Arrellion said:These level caps just never made sense to myself and my friends.
MoogleEmpMog said:2. It codifies class and level = setting element. Classes and levels ultimately make very little sense except as a gameplay construct, and racial level limits made it explicitly clear that if Bob the Fighter was Boebiethel the Elf Fighter, he knew he was a Level x Fighter because he could no longer gain XP. Which I find completely ridiculous and silly.
3. In the same light, it makes no sense. What does a character who hits his level limit experience? What is the mechanism, in-setting, preventing him from advancing?
MoogleEmpMog said:6. Worst of all, racial level limits are just about the most anti-fun development imaginable. Getting past all the cheesiness at the lower levels, you end up with a character who can no longer advance mechanically in a meaningful way (caveat: this being AD&D, he could still load up with the millions, if not billions, of gp worth of treasure doled out by the classic modules).

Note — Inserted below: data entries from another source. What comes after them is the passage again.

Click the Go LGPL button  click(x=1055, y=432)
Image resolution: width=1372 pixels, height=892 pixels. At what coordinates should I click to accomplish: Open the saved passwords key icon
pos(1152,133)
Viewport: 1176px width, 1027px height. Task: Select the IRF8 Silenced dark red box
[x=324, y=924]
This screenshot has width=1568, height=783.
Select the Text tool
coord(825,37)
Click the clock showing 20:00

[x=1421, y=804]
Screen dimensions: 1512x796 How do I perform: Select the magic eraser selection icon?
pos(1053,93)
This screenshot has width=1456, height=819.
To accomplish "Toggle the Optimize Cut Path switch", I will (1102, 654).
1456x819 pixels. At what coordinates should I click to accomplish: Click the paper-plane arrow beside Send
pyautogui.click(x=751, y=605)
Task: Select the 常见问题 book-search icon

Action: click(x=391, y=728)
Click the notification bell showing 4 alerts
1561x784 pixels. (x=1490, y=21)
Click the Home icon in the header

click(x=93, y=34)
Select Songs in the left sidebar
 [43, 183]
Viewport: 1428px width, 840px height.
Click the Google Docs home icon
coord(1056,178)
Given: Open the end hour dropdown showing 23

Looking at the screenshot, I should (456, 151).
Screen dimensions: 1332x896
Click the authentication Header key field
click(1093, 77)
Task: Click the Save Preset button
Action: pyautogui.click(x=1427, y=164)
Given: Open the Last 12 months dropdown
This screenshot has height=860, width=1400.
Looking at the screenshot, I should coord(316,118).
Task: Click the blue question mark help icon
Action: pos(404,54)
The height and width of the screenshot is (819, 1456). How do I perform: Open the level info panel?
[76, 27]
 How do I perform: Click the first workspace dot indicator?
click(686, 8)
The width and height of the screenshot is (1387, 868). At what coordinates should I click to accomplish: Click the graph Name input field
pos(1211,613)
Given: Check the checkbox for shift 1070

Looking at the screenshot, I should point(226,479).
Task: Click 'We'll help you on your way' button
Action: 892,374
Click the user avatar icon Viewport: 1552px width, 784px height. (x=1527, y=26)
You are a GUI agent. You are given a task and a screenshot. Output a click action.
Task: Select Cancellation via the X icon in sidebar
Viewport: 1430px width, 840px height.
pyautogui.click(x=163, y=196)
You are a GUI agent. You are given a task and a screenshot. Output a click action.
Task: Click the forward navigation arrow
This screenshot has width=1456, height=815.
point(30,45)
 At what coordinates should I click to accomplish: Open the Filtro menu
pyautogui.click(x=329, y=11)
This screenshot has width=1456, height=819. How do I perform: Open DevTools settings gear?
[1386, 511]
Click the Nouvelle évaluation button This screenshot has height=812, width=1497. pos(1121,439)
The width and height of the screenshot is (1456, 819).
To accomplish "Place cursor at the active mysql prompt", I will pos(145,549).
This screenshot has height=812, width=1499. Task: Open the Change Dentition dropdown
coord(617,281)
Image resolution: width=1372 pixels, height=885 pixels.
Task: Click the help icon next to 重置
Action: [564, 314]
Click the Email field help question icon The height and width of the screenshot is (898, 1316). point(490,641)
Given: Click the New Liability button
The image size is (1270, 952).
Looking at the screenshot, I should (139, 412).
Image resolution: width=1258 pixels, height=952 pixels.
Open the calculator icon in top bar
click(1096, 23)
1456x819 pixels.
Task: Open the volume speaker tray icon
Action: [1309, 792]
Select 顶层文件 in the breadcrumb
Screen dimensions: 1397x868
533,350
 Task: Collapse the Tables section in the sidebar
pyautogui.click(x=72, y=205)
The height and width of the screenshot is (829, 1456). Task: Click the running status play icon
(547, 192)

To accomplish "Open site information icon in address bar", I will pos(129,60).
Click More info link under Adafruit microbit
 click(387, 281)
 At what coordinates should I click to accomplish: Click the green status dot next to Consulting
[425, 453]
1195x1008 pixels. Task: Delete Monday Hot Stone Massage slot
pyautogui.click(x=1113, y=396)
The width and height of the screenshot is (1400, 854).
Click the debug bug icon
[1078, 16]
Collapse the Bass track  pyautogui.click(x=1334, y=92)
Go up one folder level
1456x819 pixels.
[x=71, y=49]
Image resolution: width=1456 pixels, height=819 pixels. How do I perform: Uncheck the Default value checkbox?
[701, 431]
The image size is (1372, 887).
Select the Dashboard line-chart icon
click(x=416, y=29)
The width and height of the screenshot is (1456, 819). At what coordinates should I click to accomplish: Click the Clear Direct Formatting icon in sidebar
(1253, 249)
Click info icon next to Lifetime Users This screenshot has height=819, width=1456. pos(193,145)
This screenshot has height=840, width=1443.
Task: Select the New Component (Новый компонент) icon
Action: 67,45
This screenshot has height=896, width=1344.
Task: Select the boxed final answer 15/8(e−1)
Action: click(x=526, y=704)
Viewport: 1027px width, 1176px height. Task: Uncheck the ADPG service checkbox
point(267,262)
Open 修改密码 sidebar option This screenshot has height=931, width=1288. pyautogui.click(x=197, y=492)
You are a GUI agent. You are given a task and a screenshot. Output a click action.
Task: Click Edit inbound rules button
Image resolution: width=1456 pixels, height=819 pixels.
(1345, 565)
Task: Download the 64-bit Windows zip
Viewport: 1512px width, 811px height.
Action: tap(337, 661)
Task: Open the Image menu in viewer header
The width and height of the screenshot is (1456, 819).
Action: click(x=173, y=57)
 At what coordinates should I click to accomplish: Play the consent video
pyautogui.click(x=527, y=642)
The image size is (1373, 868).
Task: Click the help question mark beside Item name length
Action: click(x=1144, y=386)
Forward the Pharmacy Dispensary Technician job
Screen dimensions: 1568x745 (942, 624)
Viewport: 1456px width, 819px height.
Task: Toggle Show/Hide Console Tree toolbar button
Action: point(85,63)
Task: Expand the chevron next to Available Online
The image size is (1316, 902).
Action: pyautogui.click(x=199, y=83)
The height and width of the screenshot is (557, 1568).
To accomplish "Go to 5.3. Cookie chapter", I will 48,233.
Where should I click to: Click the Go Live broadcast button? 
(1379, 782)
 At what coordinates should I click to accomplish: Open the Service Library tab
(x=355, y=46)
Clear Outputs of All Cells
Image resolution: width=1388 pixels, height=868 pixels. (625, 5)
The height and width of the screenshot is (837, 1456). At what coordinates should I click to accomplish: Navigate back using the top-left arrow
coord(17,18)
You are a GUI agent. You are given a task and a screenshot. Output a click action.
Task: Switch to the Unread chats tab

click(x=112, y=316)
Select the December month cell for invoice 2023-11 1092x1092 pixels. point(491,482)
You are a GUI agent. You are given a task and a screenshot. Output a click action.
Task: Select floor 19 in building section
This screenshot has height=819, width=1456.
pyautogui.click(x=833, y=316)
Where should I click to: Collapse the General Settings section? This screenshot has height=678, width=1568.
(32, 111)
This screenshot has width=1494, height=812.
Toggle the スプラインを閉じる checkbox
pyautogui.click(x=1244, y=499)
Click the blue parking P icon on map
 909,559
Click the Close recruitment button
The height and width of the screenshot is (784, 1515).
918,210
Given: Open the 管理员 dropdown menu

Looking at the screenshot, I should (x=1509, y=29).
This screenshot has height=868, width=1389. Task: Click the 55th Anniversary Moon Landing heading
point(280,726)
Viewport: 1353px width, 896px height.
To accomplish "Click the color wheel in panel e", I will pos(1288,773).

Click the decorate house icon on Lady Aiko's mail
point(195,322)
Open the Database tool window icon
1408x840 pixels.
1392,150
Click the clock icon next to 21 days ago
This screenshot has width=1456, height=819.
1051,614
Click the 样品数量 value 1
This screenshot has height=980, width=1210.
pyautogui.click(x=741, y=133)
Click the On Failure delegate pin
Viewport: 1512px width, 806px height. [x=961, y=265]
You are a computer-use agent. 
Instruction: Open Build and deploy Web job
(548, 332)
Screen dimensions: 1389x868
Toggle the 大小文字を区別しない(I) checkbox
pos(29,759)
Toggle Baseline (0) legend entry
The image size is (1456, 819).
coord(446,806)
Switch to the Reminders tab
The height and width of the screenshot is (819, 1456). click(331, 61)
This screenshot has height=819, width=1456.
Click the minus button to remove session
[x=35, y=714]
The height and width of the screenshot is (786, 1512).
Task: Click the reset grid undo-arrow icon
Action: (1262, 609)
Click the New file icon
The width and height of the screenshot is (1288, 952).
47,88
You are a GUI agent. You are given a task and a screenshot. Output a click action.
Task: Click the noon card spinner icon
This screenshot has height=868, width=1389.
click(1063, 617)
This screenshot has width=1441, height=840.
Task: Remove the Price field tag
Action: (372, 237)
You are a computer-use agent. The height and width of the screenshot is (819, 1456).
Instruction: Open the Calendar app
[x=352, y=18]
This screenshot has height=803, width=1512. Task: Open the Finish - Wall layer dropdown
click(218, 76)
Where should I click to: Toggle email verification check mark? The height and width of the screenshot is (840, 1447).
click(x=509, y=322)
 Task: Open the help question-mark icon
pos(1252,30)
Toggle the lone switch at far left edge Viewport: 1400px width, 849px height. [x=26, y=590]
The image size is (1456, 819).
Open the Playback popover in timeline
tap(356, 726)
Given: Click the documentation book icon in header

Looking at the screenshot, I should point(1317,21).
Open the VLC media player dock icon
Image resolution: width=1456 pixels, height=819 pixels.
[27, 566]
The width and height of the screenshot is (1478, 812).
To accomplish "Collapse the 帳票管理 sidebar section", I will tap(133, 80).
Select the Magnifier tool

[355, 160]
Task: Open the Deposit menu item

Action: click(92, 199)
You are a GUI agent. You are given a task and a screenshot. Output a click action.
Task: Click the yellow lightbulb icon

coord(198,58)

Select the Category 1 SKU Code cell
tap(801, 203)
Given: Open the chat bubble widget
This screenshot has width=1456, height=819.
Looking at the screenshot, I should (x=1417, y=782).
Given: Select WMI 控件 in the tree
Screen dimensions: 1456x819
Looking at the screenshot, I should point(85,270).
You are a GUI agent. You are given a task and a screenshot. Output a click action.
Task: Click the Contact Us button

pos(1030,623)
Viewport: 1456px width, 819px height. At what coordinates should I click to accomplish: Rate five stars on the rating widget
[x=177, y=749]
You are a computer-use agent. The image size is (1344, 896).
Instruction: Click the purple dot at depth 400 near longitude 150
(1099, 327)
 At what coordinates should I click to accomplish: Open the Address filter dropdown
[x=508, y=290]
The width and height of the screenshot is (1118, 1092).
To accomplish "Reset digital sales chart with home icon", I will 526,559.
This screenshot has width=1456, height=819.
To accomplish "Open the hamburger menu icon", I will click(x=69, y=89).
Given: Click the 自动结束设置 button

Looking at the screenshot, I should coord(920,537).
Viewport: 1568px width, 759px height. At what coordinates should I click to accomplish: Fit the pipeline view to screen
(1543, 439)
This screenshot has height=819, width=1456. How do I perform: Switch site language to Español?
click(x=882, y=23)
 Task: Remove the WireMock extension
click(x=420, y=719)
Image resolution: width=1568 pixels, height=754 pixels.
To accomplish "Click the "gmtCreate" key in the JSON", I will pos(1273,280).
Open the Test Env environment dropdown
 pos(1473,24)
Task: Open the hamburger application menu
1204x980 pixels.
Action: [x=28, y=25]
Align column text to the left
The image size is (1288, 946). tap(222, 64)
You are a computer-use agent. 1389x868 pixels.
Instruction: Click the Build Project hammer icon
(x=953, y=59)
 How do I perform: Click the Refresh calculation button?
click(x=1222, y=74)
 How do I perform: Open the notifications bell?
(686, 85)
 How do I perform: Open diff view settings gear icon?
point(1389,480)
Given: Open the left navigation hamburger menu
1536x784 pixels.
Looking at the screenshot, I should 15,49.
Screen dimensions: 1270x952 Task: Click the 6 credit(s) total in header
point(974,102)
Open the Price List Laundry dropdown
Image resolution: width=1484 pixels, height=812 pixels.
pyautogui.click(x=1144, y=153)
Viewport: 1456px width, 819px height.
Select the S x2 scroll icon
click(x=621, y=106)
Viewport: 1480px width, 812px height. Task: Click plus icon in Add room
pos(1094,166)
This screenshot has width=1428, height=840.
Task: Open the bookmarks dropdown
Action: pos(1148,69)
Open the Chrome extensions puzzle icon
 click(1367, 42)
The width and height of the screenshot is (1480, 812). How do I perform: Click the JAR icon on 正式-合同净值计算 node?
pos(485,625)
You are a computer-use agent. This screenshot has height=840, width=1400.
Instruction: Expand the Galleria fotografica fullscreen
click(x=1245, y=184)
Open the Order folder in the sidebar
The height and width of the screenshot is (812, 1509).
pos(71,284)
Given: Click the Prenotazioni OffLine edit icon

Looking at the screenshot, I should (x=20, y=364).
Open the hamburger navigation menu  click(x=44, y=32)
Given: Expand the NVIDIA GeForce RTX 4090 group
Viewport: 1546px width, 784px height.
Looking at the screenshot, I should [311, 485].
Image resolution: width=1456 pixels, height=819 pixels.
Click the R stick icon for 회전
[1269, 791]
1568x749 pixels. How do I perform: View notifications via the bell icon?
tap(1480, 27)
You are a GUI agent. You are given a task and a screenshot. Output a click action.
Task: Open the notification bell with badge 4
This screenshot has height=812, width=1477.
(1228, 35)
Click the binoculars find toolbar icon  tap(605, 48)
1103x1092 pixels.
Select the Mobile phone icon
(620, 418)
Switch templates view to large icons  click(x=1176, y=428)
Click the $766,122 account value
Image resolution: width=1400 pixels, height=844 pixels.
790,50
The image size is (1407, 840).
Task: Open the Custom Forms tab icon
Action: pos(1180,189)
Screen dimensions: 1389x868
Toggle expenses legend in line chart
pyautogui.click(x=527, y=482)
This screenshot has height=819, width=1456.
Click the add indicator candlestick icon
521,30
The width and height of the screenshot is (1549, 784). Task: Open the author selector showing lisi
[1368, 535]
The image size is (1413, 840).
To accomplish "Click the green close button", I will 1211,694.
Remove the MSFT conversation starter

While his companions invariably got better.
But this should always happen because the concept was bad (or didn't fit), not because the character is impossible.Crothian said:Even without these limitaiotns I have said no to many a player character concept and its not the end of the world.
Inconsequenti-AL said:I never understood them from a setting point of view. Right - god hates elves, so no more cleric levels for you Mr Floppy ears.